Archive for the ‘foreskin restoration’ Category

Unexpected or unexplained neonatal circumcision

Tuesday, July 6th, 2010

Dr. i have my babe 3 week ago the Dr. he did the circumcision to my babe he did`t explain to me what is the circumcision my question is if the circumcision is revercible or he can have surgery foreskin restoration please help me thank you.  Alicia

July 6, 2010

Good morning Alicia,

Sounds like the circumcision of your son was not properly discussed with you.

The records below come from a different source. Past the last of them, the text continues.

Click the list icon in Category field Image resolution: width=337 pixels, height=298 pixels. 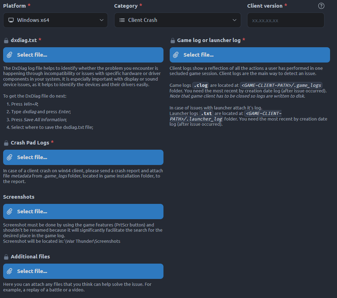(122, 20)
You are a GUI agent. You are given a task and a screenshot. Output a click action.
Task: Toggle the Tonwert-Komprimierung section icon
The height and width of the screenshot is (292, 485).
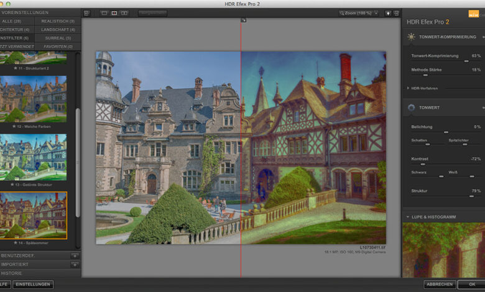[x=412, y=37]
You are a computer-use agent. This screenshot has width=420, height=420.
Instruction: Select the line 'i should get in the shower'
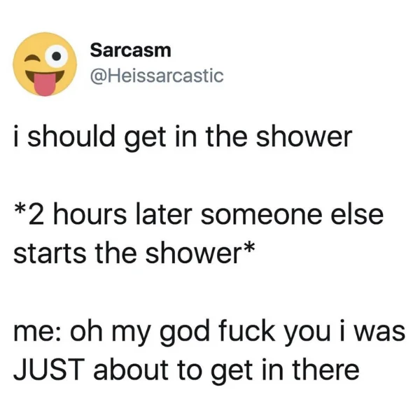183,138
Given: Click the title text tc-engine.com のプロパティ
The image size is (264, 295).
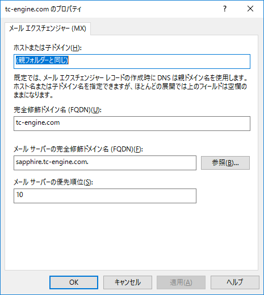Looking at the screenshot, I should click(x=43, y=9).
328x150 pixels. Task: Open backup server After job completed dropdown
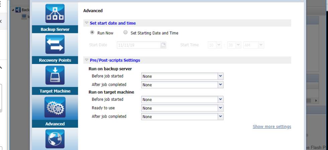(220, 85)
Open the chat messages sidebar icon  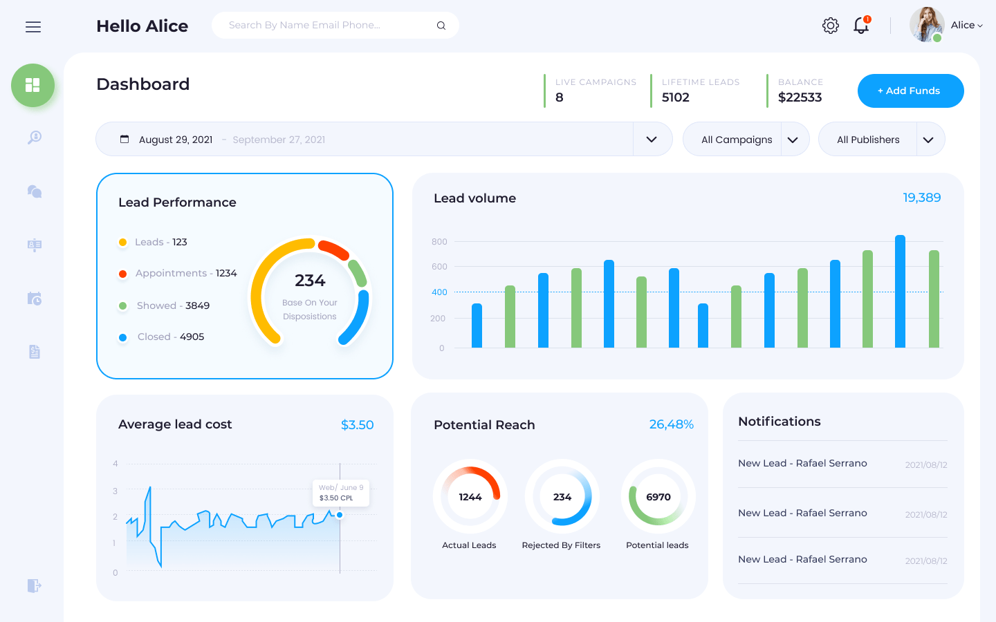click(33, 191)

Despite your misgivings now, a circumcision does confer many advantages health wise.  Such as avoidance of phimosis, decreased likelihood of urinary tract infections, deceased likelihood of his acquiring HIV and sexually transmitted disease.  It could be reversed later on after adolescence.  There are conservative (non-operative) means to do this, but chances are your son will appreciate being circumcised.  Doctors need to take time to talk to their patients and the family, so that you can make an informed decision.

Sincerely,

Harold M. Reed, M.D.
305-865-2000

Foreskin reconstruction, purse string versus wedge resection

Sunday, April 4th, 2010

April 4, 2010

Good morning Dante,

The purse string suture technique has a lot of appeal in that wedge resection and incision healing is not involved.  I would favor using a permanent suture which would be removed about 6 to 8 weeks later.  Some reactive scarring and contracture should occur as a result and this may achieve the effect you are seeking.  If the distal circle now is very large circumferentially, then wedge resection would be appropriate.

If the purse string suture approach is not effective, we can always revert to wedge resection.

Your call, but I will make recommendations when I see you.

Remember surgery would be inappropriate if the new foreskin does not completely drape a good 1/4″ to 3/8″ over the head of the flaccid glans.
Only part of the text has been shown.